— begin Material supplied —
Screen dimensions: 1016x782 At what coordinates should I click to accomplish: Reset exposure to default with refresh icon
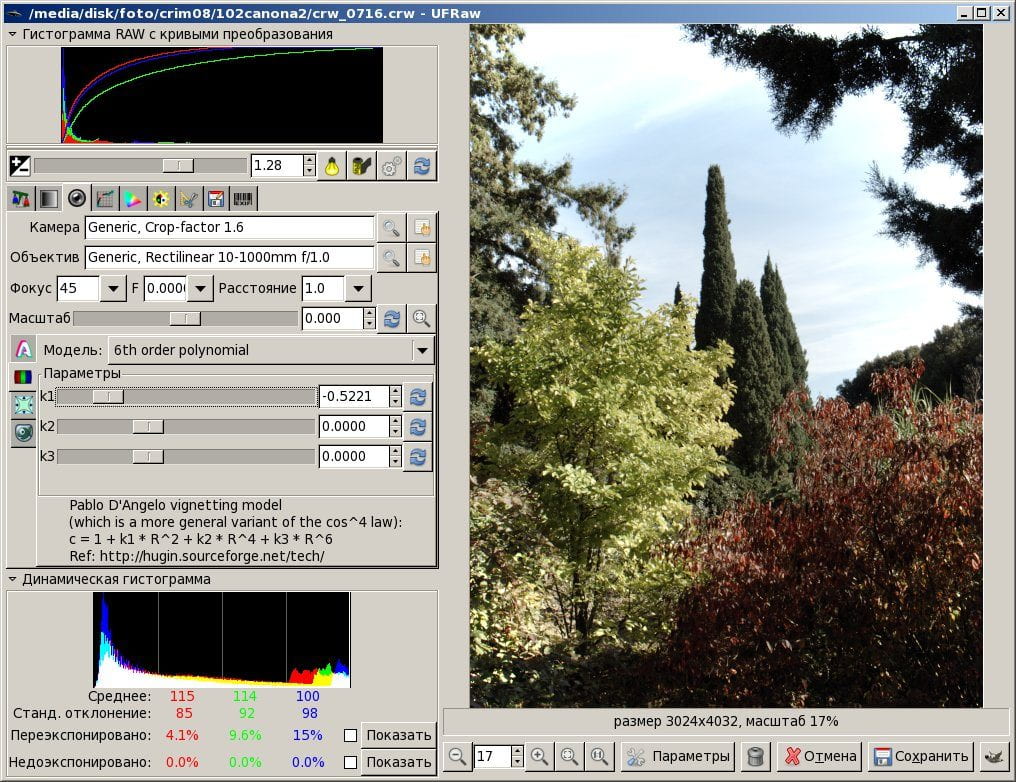(422, 167)
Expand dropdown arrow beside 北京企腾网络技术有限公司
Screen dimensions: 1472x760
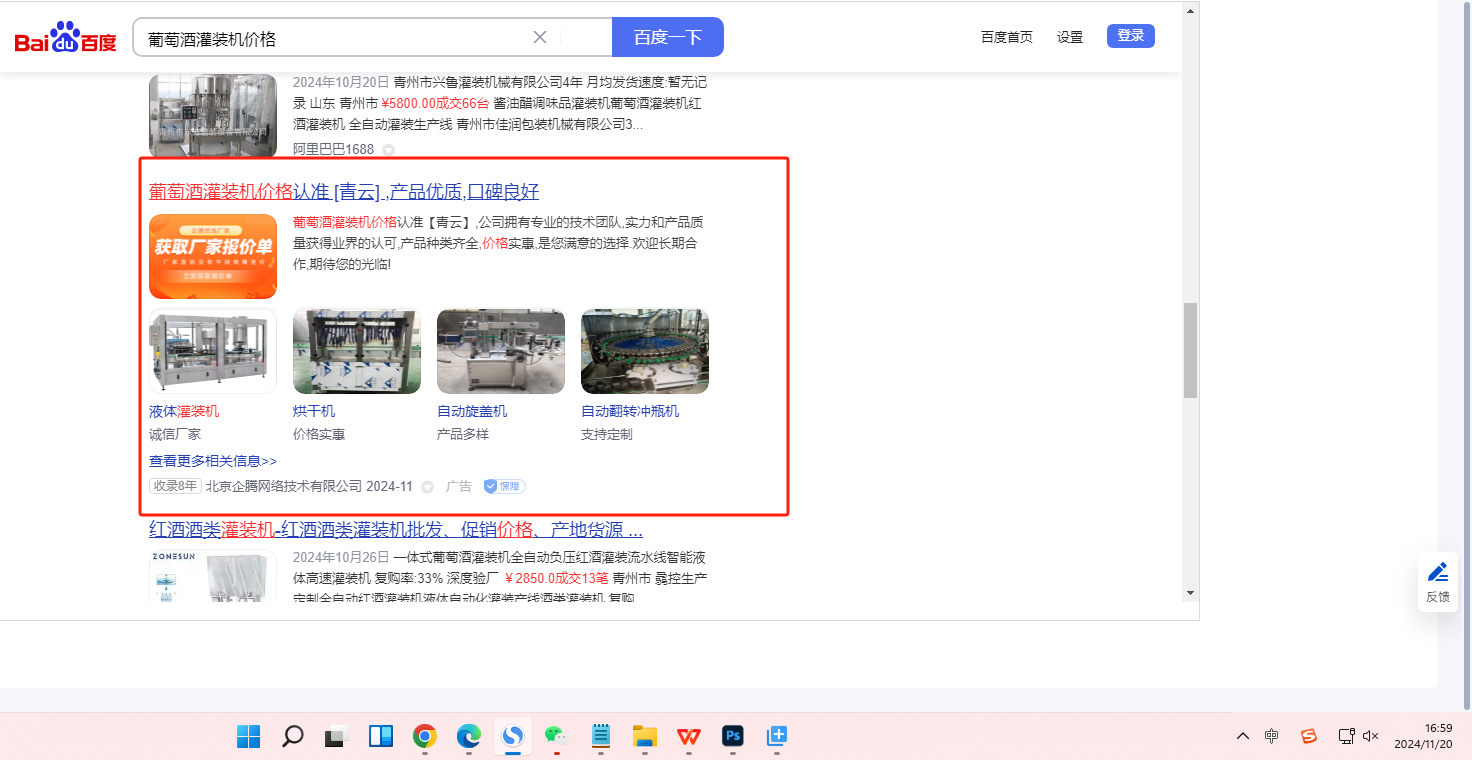428,487
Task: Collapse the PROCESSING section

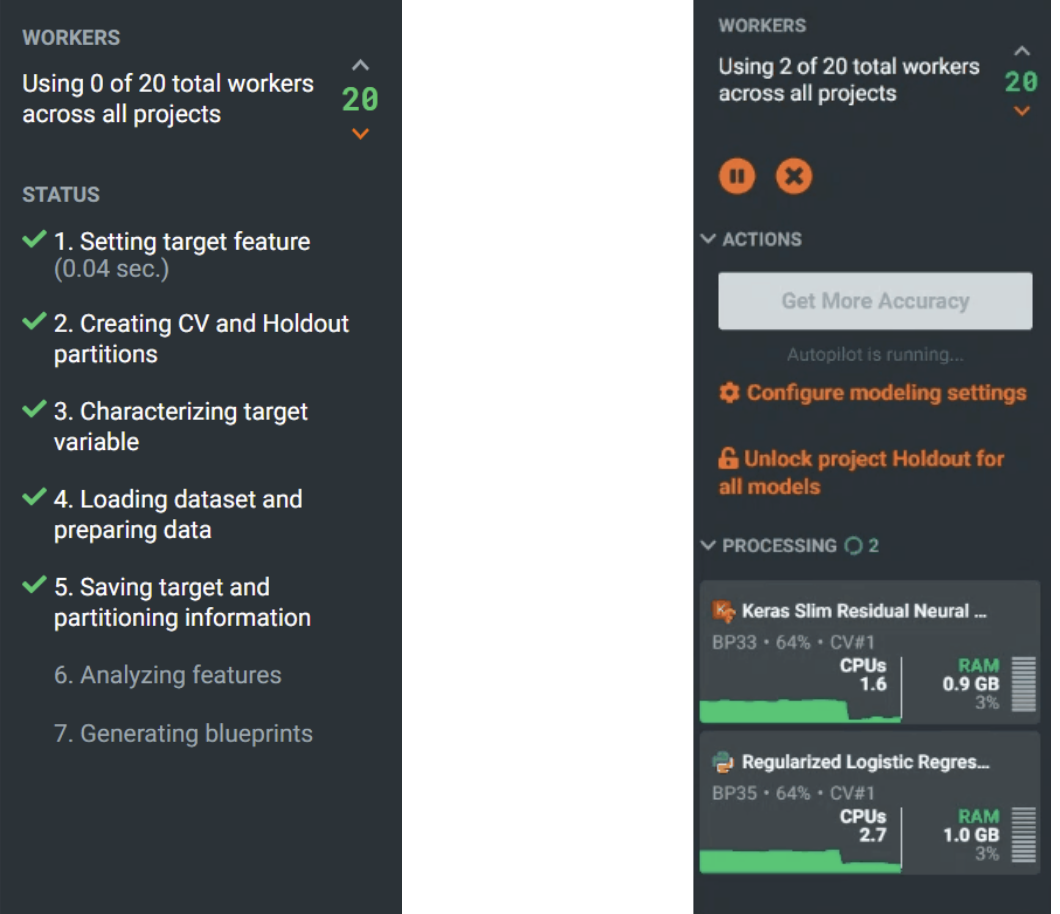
— end Material supplied —
### Task goal
Arrange every line of the items above as a numbered list, skipping blank lines and leaving the pictures out.

### Response to this exercise
1. Screen dimensions: 1016x782 At what coordinates should I click to accomplish: Reset exposure to default with refresh icon
2. (422, 167)
3. Expand dropdown arrow beside 北京企腾网络技术有限公司
4. Screen dimensions: 1472x760
5. 428,487
6. Task: Collapse the PROCESSING section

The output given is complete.